Puis, aussitôt il ajouta:
—Il est vrai que peut-être on a calculé sa vitesse de rotation au moyen de quelque observation faite sur son disque...
L'ingénieur hocha la tête.
—Mon cher, aux yeux des astronomes terrestres, qui savent le trouver là où il est, Neptune offre tout au plus l'aspect d'une étoile de huitième grandeur, dont le disque, légèrement teinté de bleu, n'a pas plus de 3 secondes de diamètre. Comment, diable! veux-tu que l'on fasse des observations là-dessus?
—Alors, riposta Gontran, comment s'y est-on pris pour évaluer cette vitesse?
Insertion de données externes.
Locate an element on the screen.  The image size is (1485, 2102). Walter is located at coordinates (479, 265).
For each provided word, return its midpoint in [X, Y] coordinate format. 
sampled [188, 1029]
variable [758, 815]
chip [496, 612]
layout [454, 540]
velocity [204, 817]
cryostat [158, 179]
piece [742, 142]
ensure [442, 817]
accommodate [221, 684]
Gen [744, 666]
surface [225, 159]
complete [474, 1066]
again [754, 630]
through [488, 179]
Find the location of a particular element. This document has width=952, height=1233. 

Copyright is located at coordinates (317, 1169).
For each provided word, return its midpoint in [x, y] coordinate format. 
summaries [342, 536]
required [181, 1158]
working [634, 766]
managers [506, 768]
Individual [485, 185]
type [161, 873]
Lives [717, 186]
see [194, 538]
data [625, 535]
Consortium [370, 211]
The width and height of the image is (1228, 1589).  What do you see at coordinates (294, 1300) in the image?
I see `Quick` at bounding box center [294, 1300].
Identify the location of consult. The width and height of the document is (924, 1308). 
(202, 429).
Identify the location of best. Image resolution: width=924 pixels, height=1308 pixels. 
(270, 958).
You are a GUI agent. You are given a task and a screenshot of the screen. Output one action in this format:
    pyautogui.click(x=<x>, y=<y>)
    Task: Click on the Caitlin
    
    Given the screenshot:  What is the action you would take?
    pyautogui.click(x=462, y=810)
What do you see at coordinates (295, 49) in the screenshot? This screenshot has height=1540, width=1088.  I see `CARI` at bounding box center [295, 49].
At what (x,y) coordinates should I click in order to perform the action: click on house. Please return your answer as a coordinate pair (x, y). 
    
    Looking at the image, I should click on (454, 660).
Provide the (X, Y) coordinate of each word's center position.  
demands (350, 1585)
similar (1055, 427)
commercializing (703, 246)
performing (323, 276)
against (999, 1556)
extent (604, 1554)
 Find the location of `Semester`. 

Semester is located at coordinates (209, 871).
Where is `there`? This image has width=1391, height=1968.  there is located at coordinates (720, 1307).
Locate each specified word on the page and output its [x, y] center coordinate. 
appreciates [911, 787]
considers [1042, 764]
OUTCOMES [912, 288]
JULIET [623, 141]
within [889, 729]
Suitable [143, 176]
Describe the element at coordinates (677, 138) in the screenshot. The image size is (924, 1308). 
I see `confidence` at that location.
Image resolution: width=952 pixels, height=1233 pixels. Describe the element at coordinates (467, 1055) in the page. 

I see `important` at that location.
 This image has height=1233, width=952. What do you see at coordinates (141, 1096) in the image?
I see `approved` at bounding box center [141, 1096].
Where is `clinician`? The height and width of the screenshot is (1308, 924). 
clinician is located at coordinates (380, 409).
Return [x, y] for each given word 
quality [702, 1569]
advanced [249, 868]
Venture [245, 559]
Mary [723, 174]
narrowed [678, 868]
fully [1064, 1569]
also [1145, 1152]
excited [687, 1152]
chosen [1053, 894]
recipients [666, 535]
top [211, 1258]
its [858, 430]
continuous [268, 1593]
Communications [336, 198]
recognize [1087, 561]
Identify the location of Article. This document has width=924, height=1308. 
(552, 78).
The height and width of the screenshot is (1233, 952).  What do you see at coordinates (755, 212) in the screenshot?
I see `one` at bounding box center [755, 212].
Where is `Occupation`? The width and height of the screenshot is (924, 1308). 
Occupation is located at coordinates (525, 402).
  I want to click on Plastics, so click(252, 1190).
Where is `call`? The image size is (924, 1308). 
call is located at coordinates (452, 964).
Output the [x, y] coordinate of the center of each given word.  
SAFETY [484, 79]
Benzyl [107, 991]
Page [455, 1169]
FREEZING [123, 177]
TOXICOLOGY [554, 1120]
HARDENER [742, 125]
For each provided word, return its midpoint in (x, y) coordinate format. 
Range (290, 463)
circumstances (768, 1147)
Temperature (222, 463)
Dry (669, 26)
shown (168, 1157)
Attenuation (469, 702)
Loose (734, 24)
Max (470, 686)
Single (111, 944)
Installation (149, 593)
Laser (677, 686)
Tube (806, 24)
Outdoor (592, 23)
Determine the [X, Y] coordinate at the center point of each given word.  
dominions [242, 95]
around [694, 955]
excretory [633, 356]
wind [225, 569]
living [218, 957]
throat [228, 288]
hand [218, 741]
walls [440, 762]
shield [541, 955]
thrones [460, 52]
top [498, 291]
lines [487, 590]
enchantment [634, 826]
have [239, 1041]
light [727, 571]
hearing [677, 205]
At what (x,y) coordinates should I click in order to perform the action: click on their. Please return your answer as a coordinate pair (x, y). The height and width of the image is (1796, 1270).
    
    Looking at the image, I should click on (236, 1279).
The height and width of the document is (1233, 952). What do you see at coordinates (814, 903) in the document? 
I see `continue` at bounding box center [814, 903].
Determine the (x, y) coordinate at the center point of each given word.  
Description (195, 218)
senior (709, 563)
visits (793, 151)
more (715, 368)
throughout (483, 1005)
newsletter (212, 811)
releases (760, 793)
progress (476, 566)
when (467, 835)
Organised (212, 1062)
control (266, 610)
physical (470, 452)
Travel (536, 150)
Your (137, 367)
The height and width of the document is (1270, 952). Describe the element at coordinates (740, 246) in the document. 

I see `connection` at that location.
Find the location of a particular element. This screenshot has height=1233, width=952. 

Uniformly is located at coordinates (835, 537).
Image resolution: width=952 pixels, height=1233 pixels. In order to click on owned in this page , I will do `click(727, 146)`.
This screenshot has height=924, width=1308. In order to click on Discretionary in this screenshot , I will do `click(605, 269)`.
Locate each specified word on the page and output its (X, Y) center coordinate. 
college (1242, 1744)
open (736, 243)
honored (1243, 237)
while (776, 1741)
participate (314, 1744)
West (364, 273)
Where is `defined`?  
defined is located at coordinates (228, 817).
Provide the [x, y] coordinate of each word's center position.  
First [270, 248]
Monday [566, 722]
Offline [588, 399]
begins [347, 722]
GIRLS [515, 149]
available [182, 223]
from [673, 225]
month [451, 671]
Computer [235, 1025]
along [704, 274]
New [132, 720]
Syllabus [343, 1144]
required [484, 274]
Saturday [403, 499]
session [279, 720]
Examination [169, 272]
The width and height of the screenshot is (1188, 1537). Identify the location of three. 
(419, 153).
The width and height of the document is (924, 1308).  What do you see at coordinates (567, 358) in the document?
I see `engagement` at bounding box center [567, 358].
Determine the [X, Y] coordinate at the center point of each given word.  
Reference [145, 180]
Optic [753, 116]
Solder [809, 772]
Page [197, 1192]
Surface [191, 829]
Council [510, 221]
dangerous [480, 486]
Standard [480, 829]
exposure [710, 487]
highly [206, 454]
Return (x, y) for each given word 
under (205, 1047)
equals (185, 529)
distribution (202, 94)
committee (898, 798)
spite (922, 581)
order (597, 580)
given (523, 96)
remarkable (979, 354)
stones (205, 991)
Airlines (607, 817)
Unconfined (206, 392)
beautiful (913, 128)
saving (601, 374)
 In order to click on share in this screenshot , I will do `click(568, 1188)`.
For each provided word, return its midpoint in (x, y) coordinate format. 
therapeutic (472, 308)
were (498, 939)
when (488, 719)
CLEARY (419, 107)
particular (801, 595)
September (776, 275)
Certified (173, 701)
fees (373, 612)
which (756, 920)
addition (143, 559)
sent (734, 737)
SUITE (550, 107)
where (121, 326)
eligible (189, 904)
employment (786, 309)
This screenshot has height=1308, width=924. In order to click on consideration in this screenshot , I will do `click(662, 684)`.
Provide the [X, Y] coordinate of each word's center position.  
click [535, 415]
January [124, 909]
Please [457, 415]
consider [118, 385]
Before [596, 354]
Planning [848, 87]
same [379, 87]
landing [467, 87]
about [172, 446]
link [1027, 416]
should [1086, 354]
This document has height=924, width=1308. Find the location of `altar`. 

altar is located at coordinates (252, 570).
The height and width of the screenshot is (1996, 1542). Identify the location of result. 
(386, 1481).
—De la manière la plus simple du monde; Lassell, après avoir découvert le satellite neptunien, établit que sa distance moyenne à la planète est de 13 rayons neptuniens, ou 100,000 lieues environ, et que sa révolution s'effectue en une période de cinq jours terrestres plus 21 heures. La conséquence logique de cette rapidité du satellite est la rapidité de la planète elle-même, dont la rotation doit être assimilable à la rotation de Jupiter, de Saturne, d'Uranus... Ce n'est pas d'ailleurs le seul point de ressemblance que Neptune ait avec Uranus; outre encore cette similitude de vitesse de rotation et celle de l'inclinaison de l'orbite des satellites et de la marche rétrograde de ceux-ci, les deux dernières planètes connues de notre système solaire ont encore, ou à peu de chose près, la même masse, la même densité, la même intensité de pesanteur et leurs atmosphères sont chimiquement de même composition, ainsi que l'a démontré l'analyse spectrale.
—Ce sont des jumeaux, alors? ricana Gontran.
—Sans t'en douter, tu viens de leur donner le même nom dont plusieurs astronomes se servent pour les désigner;... de plus,—tu peux t'en convaincre en le regardant un moment dans le télescope,—Neptune a, comme Uranus, son axe fortement incliné et ses deux pôles très aplatis.
En ce moment, Séléna, qui avait quitté la machinerie à la suite de son père, rentra dans la salle.